Monitoring During Ibogaine Administration
Cardiac risk does not end with pre-treatment screening. The acute ibogaine experience — typically lasting 18–36 hours — requires continuous or near-continuous monitoring because QTc prolongation peaks during the treatment window itself.
Established protocols require:
- Continuous cardiac monitoring via telemetry or pulse oximetry + ECG throughout the acute phase
- Repeated 12-lead ECGs at baseline, at peak effect (approximately 1–3 hours post-dose), and every 4–6 hours during the acute phase
- Immediate access to emergency resuscitation equipment: defibrillator (AED or manual defibrillator), IV access, oxygen, and medications to treat arrhythmia (e.g., magnesium sulfate IV for TdP)
- On-site or immediately available medical personnel trained in advanced cardiac life support (ACLS)
- Vital signs monitoring — blood pressure, heart rate, oxygen saturation every 30–60 minutes during the acute phase
The post-acute phase (24–72 hours after dosing) also carries risk as ibogaine and its active metabolite noribogaine are metabolized and cleared. Monitoring should continue with clinical assessment and repeat ECG before the patient is discharged.
Noribogaine: The Active Metabolite That Prolongs Risk
Ibogaine is rapidly metabolized in the liver to noribogaine, which is itself pharmacologically active and also prolongs QTc. Noribogaine has a significantly longer half-life than ibogaine (estimated 28–49 hours in some studies vs. ibogaine's 4–7 hours), meaning cardiac risk is not limited to the acute psychedelic phase but extends well into the recovery period (Glue et al., 2015).
This is why patients must not be discharged immediately after the psychedelic experience ends, and why QTc-prolonging medications must be withheld for an extended period after treatment — not just before.
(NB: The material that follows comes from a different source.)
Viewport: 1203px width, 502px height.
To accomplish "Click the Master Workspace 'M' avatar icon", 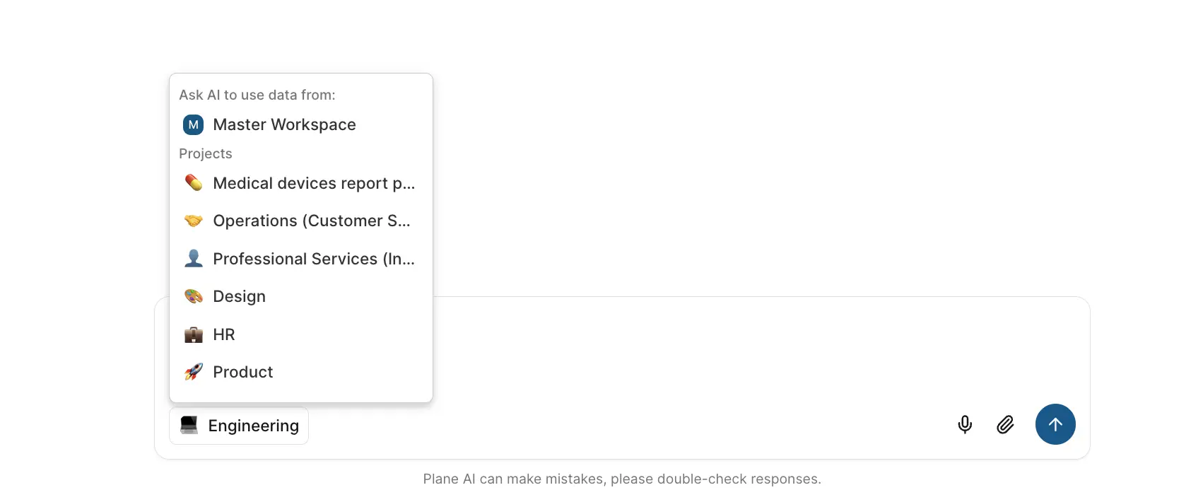I will pos(193,125).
Red Flags: Questions to Ask Any Provider
When evaluating a treatment provider, the following practices are non-negotiable safety indicators. Walk away from any provider who cannot affirmatively answer all of these:
- Do you require a 12-lead ECG reviewed by a physician within the past 30 days?
- Do you require a full blood panel including electrolytes?
- Do you have continuous cardiac monitoring (telemetry) available during the session?
- Is there a physician or ACLS-certified provider on-site throughout the entire acute phase?
- Do you have a defibrillator and emergency medications (including IV magnesium) on the premises?
- Do you perform a full medication review against a QT-prolonging drug database?
- What is your protocol if a patient's QTc exceeds your threshold during treatment?
Frequently Asked Questions
Sources
- Koenig X, Hilber K. "The anti-addiction drug ibogaine and the heart: a delicate relation." Molecules. 2015;20(2):2208–2228. doi:10.3390/molecules20022208
- Macdonald AJ, et al. "Ibogaine-related deaths." Addiction. 2012. (Case series review of 19 fatalities)
- Brown TK, Alper K. "Treatment of opioid use disorder with ibogaine: detoxification and drug use outcomes." American Journal of Drug and Alcohol Abuse. 2018;44(1):24–36.
- Glue P, et al. "Ascending-dose study of noribogaine in healthy volunteers." Journal of Clinical Pharmacology. 2015;55(2):189–194.
- Noller GE, Frampton CM, Yazar-Klosinski B. "Ibogaine treatment outcomes for opioid dependence." American Journal of Drug and Alcohol Abuse. 2018;44(1):47–55.
- Global Ibogaine Therapist Alliance (GITA). Clinical Guidelines for Ibogaine-Assisted Detoxification. 2018. gita.training
- Litjens RPW, Brunt TM. "How toxic is ibogaine?" Clinical Toxicology. 2016;54(4):297–302.
- Medhurst SJ, et al. Ibogaine pharmacology and cardiac effects. Referenced in multiple clinical protocol reviews, 2020.
- CredibleMeds/AZCERT QTDrugs List. crediblemeds.org. (QTc-prolonging drug database)
Informational only. Not medical advice. Ibogaine is Schedule I in the US. Consult qualified professionals before considering treatment.